Por supuesto, la aprobación de estas reformas contribuirían al fortalecimiento de la democracia, tal y como se define en el Artículo Tercero de la Constitución: “No solamente como una estructura jurídica y un régimen político, sino como un sistema de vida fundado en el constante mejoramiento económico, social y cultural del pueblo”.

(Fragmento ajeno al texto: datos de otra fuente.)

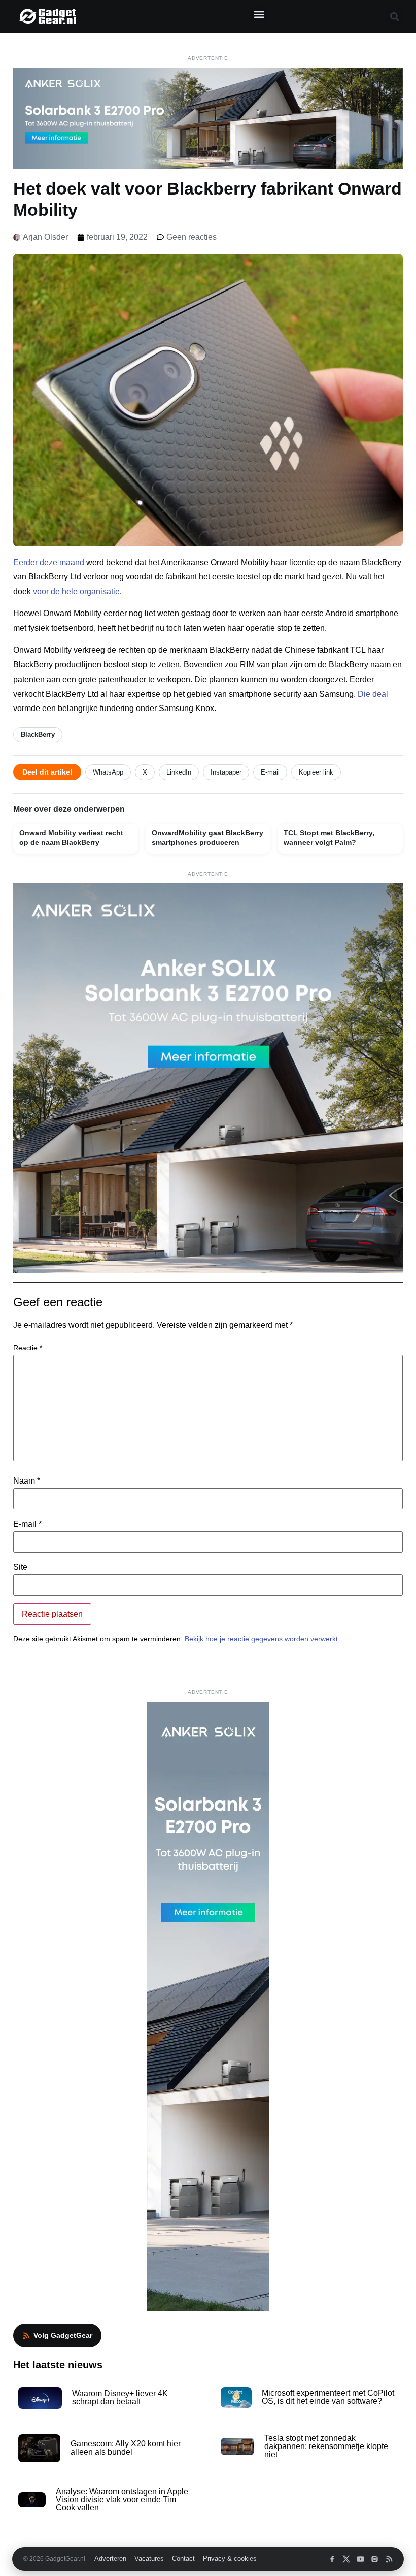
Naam (26, 1481)
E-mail (270, 772)
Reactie (27, 1347)
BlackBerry (38, 734)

El problema es que si estas reformas sólo se están pasando con un criterio electorero y luego se frustran porque no se tengan los recursos para cumplir con las obligaciones que por ley, el gobierno estará obligado a cumplir, entonces, en lugar de fortalecer la democracia para ciudadanizar al gobierno, seguiremos encerrados en una pseudo-democracia electorera que servirá para corromper todavía más a los gobernantes que seguirán haciendo de las elecciones un negocio muy lucrativo, y no servirán para cambiar las condiciones de vida de la población, sobre todo, de los más marginados, quienes seguirán demandando alternativas a los problemas de la inseguridad, la pobreza y la desigualdad, salud y educación, por mencionar algunos.

Por todo eso, necesitamos una reforma profunda de la Constitución para transformar radicalmente al país, en un diálogo abierto con el pueblo para atender los temas emergentes que no hemos podido trascender.

El problema es que los diputados y senadores que ahora tenemos, por su propia historia, distan mucho de estar a la altura de esa tarea.